Last month, during a hearing in the Senate Finance Committee, Senator Elizabeth Warren questioned the head of the Export-Import Bank about the backdoor financial deregulation that appears to be in the TPP. Last week, she sent a letter to Froman demanding more transparency in the negotiating process. Froman denied the request.
Earlier today, Warren announced that she would oppose Froman's confirmation, referencing his rejection of her calls for greater transparency:
For months, the Trade Representative who negotiates on our behalf has been unwilling to provide any public access to the composite bracketed text relating to the negotiations. The composite bracketed text includes proposed language from the United States and also other countries, and it serves as the focal point for negotiations. The Trade Representative has allowed Members of Congress to access the text, and I appreciate that. But that is no substitute for public transparency.As Warren notes, even the Bush administration provided more transparency in its trade negotiations than the Most Transparent Administration Ever has.
I have heard the argument that transparency would undermine the Trade Representative’s policy to complete the trade agreement because public opposition would be significant. In other words, if people knew what was going on, they would stop it. This argument is exactly backwards. If transparency would lead to widespread public opposition to a trade agreement, then that trade agreement should not be the policy of the United States.
I believe in transparency and democracy, and I think the U.S. Trade Representative should too.
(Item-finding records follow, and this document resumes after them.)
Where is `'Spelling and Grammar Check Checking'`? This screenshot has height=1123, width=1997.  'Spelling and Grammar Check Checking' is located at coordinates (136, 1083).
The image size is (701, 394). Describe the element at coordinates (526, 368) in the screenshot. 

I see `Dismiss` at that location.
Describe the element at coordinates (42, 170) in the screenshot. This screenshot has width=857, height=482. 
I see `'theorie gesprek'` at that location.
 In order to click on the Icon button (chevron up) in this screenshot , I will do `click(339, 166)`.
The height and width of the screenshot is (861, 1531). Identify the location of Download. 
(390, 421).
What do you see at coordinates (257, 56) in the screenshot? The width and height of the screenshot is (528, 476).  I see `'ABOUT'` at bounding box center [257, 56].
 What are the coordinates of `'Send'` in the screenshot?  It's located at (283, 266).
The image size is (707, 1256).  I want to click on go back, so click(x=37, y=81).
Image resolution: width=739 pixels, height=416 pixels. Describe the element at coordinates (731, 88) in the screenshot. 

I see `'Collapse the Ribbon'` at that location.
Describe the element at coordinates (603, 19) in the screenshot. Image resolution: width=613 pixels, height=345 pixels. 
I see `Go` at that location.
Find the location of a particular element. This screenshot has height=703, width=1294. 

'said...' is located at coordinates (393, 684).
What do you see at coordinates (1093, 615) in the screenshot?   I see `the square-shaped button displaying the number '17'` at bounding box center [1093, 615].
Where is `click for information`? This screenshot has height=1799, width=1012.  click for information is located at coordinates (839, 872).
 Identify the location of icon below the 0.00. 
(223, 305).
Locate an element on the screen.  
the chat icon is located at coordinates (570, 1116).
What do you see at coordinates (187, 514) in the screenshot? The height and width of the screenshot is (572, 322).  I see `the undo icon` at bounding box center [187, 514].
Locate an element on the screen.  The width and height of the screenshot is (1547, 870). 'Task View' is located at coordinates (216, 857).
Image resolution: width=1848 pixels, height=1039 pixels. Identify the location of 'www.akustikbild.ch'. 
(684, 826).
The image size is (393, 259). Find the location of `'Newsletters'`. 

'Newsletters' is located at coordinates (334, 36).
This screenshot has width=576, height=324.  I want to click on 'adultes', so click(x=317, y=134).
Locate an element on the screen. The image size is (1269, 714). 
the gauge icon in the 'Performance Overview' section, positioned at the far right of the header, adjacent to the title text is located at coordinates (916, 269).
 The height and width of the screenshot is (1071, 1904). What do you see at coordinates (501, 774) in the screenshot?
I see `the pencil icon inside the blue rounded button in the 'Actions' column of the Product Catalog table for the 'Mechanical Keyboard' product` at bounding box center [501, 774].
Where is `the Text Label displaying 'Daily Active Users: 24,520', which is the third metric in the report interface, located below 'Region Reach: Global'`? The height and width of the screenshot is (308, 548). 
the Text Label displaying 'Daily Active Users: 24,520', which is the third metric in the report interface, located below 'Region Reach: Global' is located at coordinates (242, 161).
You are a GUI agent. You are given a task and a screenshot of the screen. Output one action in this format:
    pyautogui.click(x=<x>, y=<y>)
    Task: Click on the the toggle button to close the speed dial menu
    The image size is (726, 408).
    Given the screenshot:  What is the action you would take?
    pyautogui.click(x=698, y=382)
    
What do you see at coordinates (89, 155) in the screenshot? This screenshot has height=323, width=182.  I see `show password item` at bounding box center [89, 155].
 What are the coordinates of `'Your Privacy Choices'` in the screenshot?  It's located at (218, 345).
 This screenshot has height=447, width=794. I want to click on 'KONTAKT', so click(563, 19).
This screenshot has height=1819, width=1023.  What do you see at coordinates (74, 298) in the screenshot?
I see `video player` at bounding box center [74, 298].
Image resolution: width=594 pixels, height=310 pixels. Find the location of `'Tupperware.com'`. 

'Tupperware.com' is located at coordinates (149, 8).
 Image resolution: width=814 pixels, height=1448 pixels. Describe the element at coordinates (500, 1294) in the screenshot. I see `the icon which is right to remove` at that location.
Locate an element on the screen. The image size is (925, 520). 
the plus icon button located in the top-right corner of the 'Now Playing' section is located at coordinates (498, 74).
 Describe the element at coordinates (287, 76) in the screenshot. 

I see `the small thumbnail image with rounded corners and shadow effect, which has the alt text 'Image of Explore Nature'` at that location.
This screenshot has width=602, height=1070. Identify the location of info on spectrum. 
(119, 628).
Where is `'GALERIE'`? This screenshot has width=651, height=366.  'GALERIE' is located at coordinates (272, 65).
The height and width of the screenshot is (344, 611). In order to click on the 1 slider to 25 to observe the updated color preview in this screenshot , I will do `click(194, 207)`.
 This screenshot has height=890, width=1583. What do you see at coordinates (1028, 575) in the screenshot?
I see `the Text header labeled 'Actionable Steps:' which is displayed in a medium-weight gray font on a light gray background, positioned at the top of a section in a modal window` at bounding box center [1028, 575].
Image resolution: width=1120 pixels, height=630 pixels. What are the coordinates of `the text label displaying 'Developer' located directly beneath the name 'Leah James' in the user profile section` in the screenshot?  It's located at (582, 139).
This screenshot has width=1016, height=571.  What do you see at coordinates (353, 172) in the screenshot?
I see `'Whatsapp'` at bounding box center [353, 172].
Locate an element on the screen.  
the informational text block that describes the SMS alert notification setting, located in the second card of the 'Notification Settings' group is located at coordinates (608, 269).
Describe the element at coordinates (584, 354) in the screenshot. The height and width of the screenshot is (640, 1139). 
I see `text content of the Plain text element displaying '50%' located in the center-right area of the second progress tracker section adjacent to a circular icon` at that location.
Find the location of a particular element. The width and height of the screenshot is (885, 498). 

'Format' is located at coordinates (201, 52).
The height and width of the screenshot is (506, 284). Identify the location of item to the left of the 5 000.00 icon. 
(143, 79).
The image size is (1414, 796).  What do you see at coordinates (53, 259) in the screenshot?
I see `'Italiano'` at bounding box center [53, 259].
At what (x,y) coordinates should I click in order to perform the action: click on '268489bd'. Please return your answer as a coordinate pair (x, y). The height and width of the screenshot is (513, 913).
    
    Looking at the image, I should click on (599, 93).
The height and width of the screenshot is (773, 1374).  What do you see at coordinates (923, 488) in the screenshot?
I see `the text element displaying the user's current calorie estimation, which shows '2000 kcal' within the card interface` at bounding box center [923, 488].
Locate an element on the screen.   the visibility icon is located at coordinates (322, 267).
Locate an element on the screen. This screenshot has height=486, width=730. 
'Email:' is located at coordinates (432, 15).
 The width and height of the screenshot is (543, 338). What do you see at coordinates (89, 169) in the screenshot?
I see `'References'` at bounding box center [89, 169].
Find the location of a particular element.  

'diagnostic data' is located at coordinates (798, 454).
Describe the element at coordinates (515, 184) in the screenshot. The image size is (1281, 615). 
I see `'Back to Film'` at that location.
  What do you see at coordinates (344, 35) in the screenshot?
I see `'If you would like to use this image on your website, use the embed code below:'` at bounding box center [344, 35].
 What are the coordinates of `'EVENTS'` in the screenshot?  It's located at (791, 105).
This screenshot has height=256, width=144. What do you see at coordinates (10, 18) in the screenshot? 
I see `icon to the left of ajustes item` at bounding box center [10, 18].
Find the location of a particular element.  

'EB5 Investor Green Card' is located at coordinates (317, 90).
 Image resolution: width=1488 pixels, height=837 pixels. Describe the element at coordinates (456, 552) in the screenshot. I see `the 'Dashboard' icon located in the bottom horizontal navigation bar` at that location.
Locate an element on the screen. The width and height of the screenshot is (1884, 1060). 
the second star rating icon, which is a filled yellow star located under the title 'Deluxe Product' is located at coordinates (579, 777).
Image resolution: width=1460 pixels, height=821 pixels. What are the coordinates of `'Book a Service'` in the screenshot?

I asked the President’s nominee to be Trade Representative — Michael Froman – three questions: First, would he commit to releasing the composite bracketed text? Or second, if not, would he commit to releasing just a scrubbed version of the bracketed text that made anonymous which country proposed which provision. (Note: Even the Bush Administration put out the scrubbed version during negotiations around the Free Trade Area of the Americas agreement.)
Third, I asked Mr. Froman if he would provide more transparency behind what information is made to the trade office’s outside advisors. Currently, there are about 600 outside advisors that have access to sensitive information, and the roster includes a wide diversity of industry representatives and some labor and NGO representatives too. But there is no transparency around who gets what information and whether they all see the same things, and I think that’s a real problem.
Mr. Froman’s response was clear: No, no, no. He will not commit to make this information available so the public can track what is going on.
I thank Warren--along with Levin, Manchin, and Sanders--for voting against Froman and for transparency and democratic accountability instead. Sanders, in particular, has been the only senator to take a stand from the left against the worst of Obama's nominees like Jacob Lew and John Brennan. We need more like him--and like Warren--in the Senate.